--- Stored records ---
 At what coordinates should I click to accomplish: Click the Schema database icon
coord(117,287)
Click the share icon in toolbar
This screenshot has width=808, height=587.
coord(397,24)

--- Task instructions ---
Print each entry precisely. Include every line.

--- Solution to the exercise ---
 At what coordinates should I click to accomplish: Click the Schema database icon
coord(117,287)
Click the share icon in toolbar
This screenshot has width=808, height=587.
coord(397,24)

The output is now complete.